7. Élodie & Cédric : La jeune fille & la mort
1er novembre 1993, cimetière Mermoz, La Baule-Escoublac
Élodie arpente les allées sinuant entre les sépultures en fredonnant le Jesus loves me (1) de Whitney, puis s’immobilise devant la tombe de sa sœur aînée, décédée quatre ans plus tôt des suites d’un accident de voiture. Elle y dépose un bouquet de roses blanches qu’elle arrange dans un vase de marbre rempli d’eau claire tout en poursuivant sa chanson.
— C’est pour toi, ma Jessie…
Une larme roule sur sa joue pendant qu’elle se recueille quelques instants. Ému à mon tour, je prends sa main dans la mienne.
— Je sais que c’est con de penser ça, Cédric, et contradictoire avec ce que je suis en train de faire, seulement, au fond de moi, je trouve tout ce tralala tellement futile et inutile.

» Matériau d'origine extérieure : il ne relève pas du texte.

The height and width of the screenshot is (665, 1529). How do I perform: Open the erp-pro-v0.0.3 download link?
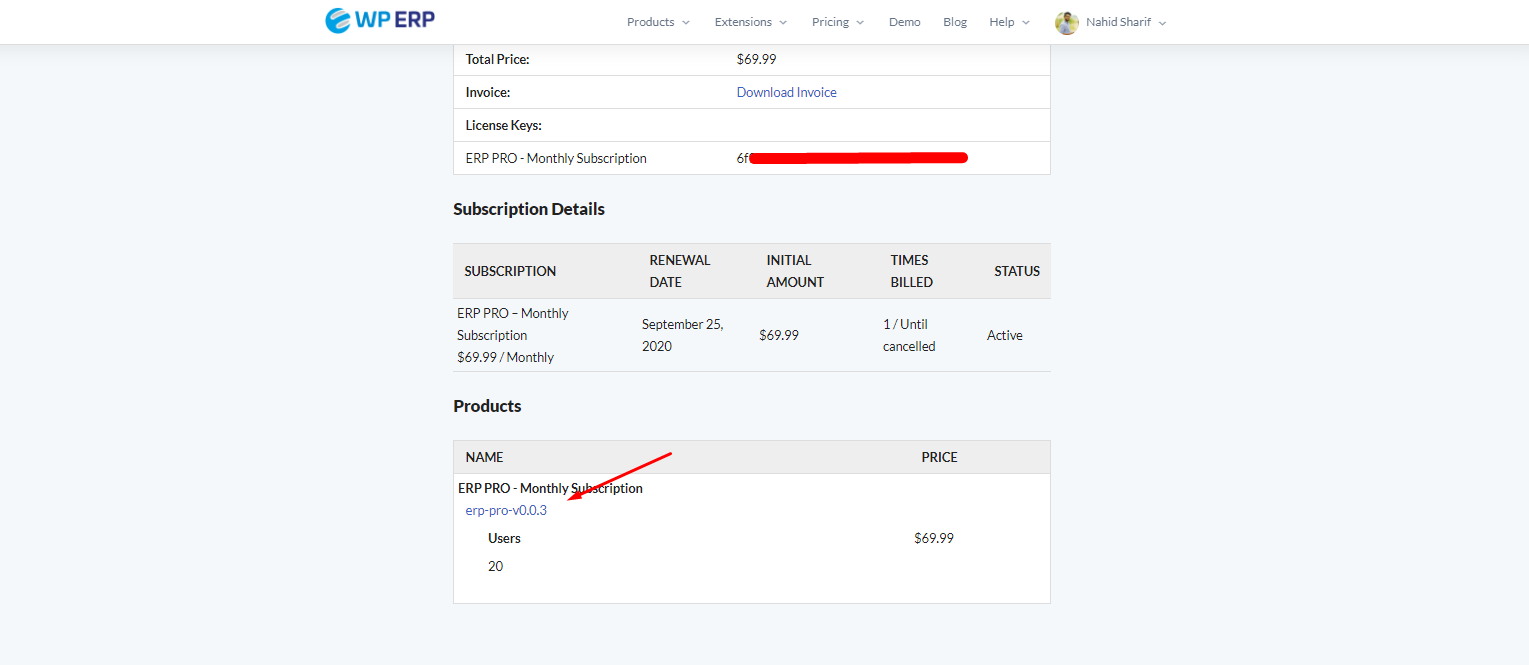506,510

La tournée des cimetières, je la fais par obligation, mais entre nous, je n’ai pas besoin de toute cette mascarade pour raviver mes souvenirs. Jess est là, dans mon cœur, pour toujours. Je ne l’oublierai jamais. Et venir ou non fleurir sa tombe n’y changera rien.
— Ça fait partie des traditions, Élo, du rituel de la Toussaint pour se donner bonne conscience une fois par an, mais t’as raison, en vrai, ça sert à rien. Parce que les macchabées, ils s’en foutent que tu viennes les célébrer ou pas, ils ne sont plus là de toute façon…
Elle soupire, presque déçue que je confirme cette impression d'inutilité qu'elle ressent dans ces gestes annuels que l'on se contraint tous à faire presque machinalement.
— Moi, je crois quand même qu’il y a quelque chose après la mort, reprend-elle. Pas forcément un paradis ou une réincarnation, mais quelque chose, parce que ça ne peut pas s‘arrêter d’un seul coup comme ça. Sinon la vie n’aurait aucun sens !
— Perso, je ne me fais aucune illusion : tu nais poussière et tu redeviens poussière, un point c’est tout ! Il n’y a rien après. On se raccroche à des croyances pour tenir ou se rassurer, mais en fait, c’est du flan tout ça. Du flan…
***
15 février 2014, à proximité de la plage de La Baule
Adossé contre son monospace, Costa s’allume une clope - empruntée à un quidam -, pensif et esseulé. La première depuis des lustres. Un bref répit émotionnel qui l’isole dans sa bulle, l’éloigne de son équipe et de tout le staff d’enquêteurs qui s’affaire alentour. Comme s’il avait besoin de se retrouver virtuellement en tête à tête avec celle qu’il a tant aimée. Celle à qui il s’adresse à voix haute, sans pouvoir la voir, ni la respirer ni l’entendre.
— Aujourd'hui, Élo, j'aimerais tellement que ce soit différent, que tout soit différent. Que tu vives encore quelque part, conformément à tes espérances, à ta croyance. En moi peut-être...
(1) : Chanson utilisée pour les funérailles de Nicki, la sœur de Rachel Marron (incarnée par Whitney Houston) dans le film Bodyguard (1992).